Conceptually, can you break your processing up into a more or less "pure" functional core, surrounded by some gooey, imperative, state-dependent input loading and output effecting stages? For each processing stage, implement functions of well-defined inputs and outputs, with any global side effects clearly stated (i.e. updating a customer record, sending an email) Then factor all the imperative-ish querying (that is to say, anything dependent on external state such as is stored in a database) to the earlier phases, recognizing that some of the querying is going to be data-dependent ("if customer type X, fetch the limits for type X accounts"). The output of these phases should be a sequence of intermediate records that contain all the necessary data to drive the subsequent ones.

Whenever there is an action decision point ("we will be sending an email to this customer"), instead of actually performing that step right then and there, emit a kind of deferred-intent action data object, e.g. "OverageEmailData(customerID, email, name, usage, limits)". Finally, the later phases are also highly imperative, and actually perform the intended actions that have global visibility and mutate state in durable data stores.

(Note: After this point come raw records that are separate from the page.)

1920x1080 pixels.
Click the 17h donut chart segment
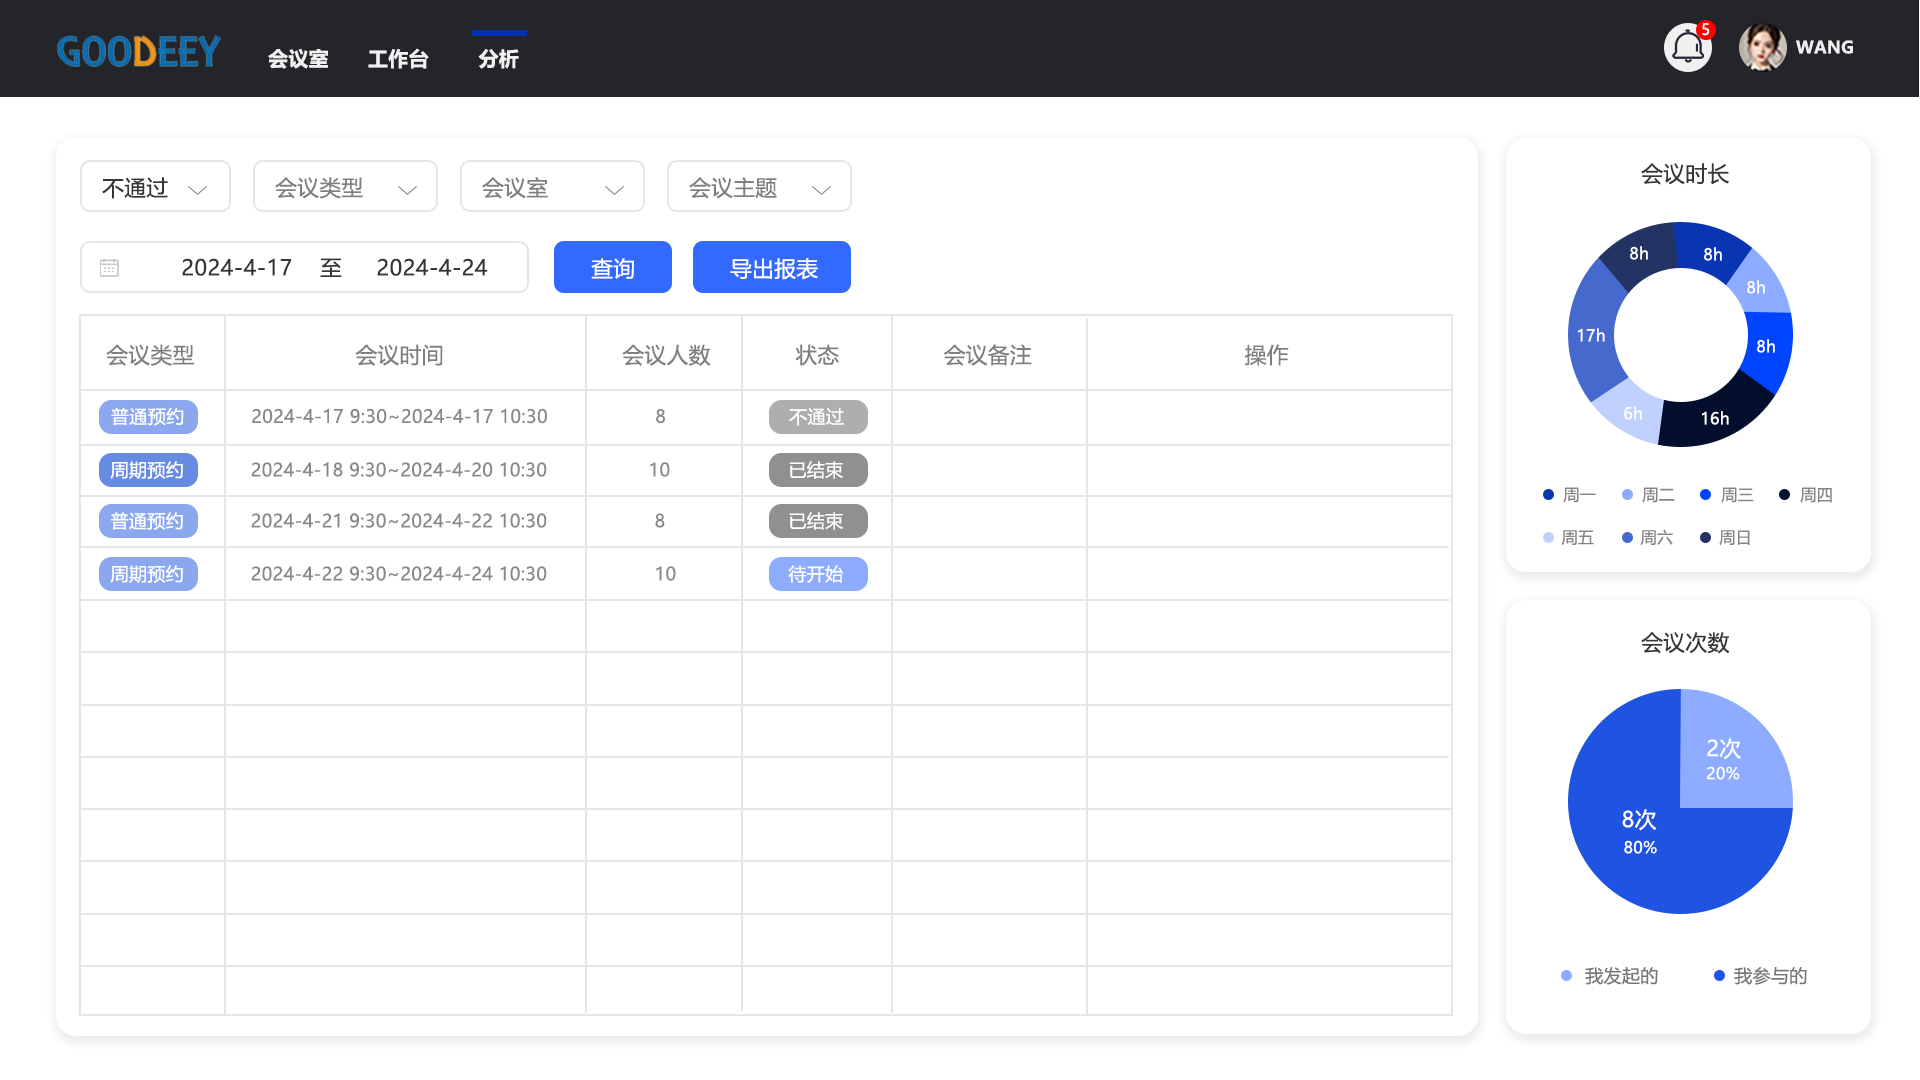(1590, 336)
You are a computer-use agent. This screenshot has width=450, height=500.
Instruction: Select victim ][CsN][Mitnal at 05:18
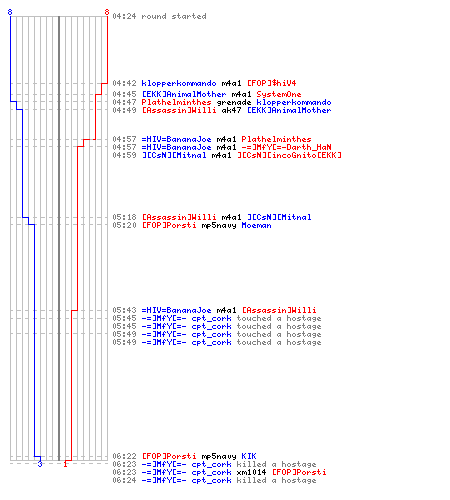[x=279, y=217]
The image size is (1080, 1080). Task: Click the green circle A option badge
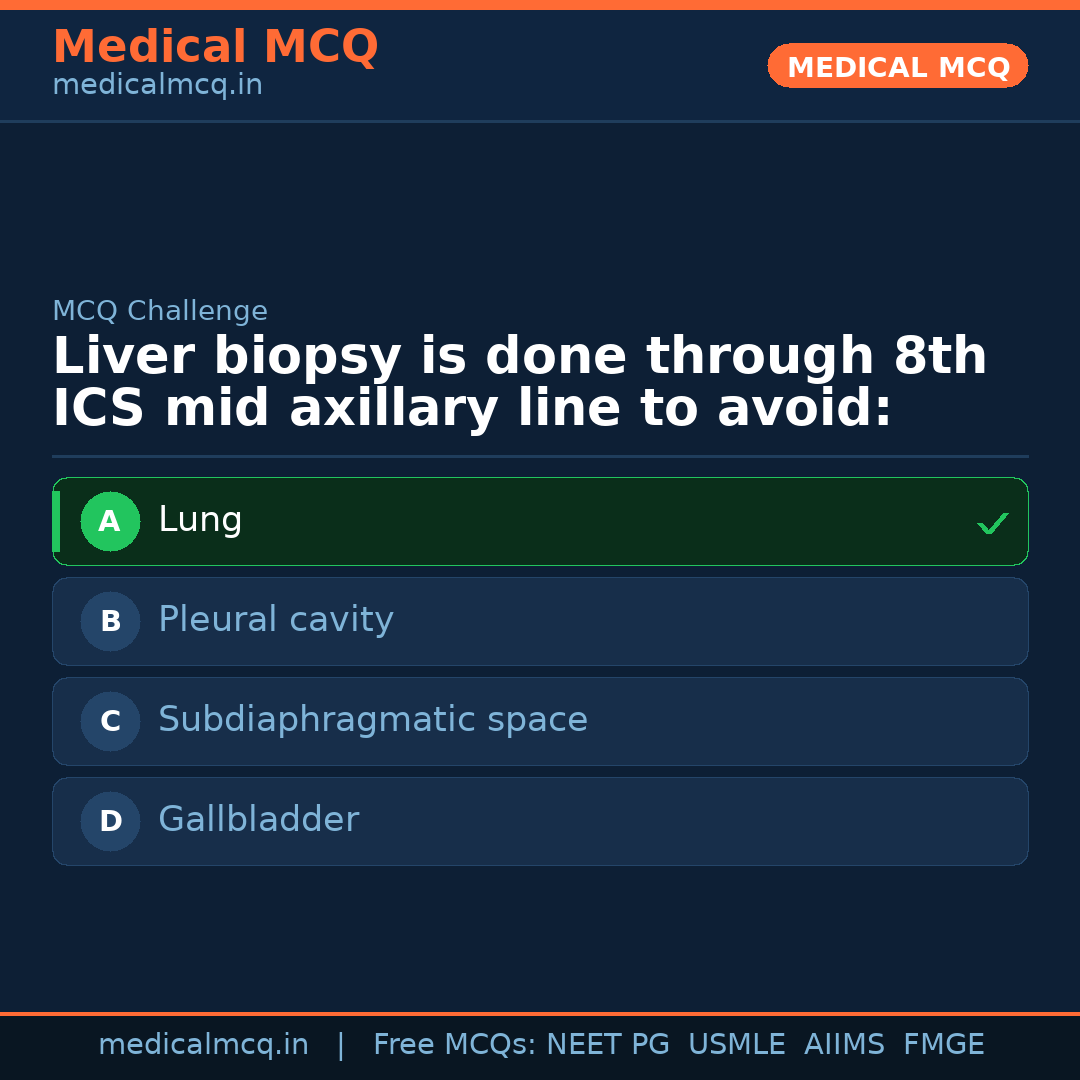[x=110, y=521]
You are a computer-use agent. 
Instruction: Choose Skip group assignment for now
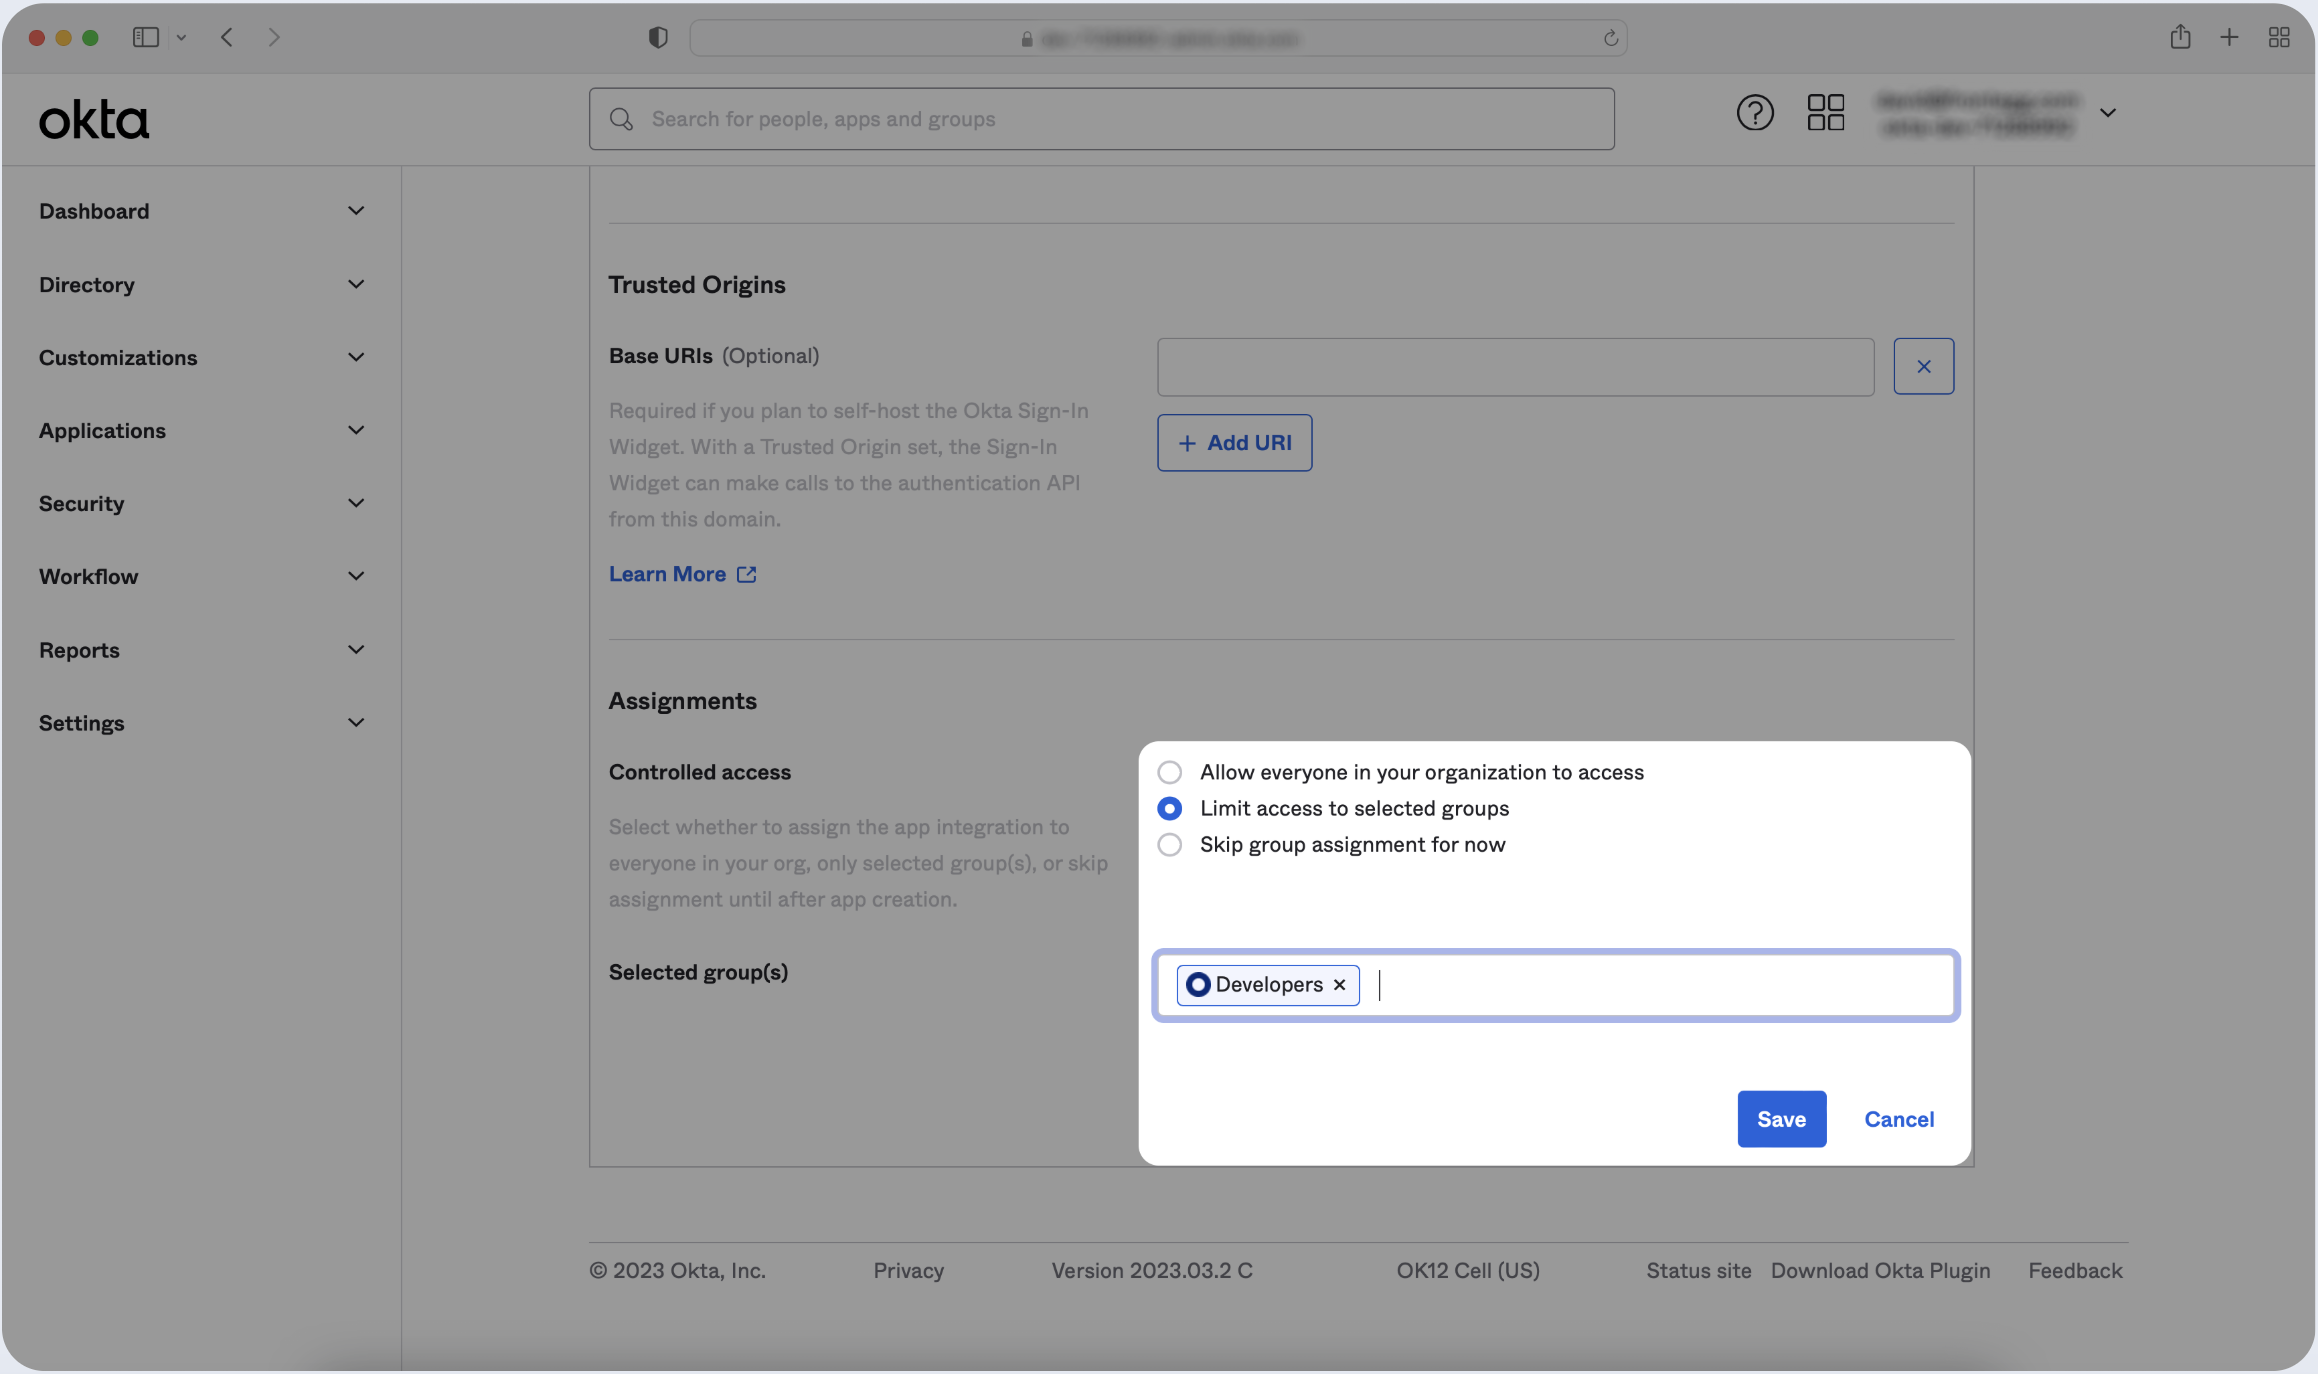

You will need to consider some transactional semantics, such as, what if the customer records change during the course of running this process? Or, what if my process fails half-way through sending customer emails? It is helpful if your queries can be point-in-time based, as in "query customer usage as-of the start time for this overall process". That way you can update your process, re-run it with the same inputs as of the last time you ran it, and see what your updates changed in terms of the output.

If those initial querying phases take a long time to run because they are computationally or database query heavy, then during your development, run those once and dump the intermediate output records. Then you can reload them to use as inputs into an isolated later phase of the processing. Or you can manually filter those intermediates down to a more useful representative set (i.e. a small number of customers of each type).

Also, its really helpful to track the stateful processing of the action steps (i.e. for an email, track state as Queued, Sending, Success, Fail). If you have a bug that only bites during a later step in the processing, you can fix it and resume from where you left off (or only re-run for the affected failed actions). Also, by tracking the globally affecting actions you can actually take the results of previous runs into account during subsequent ones ("if we sent an overage email to this customer within the past 7 days, skip sending another one for now"). You now have a log of the stateful effects of your processing, which you can also query ("how many overage emails have been sent, and what numbers did they include?")

Good luck! Don't go overboard with functional purity, but just remember, state mutations now can usually be turned into data that can be applied later.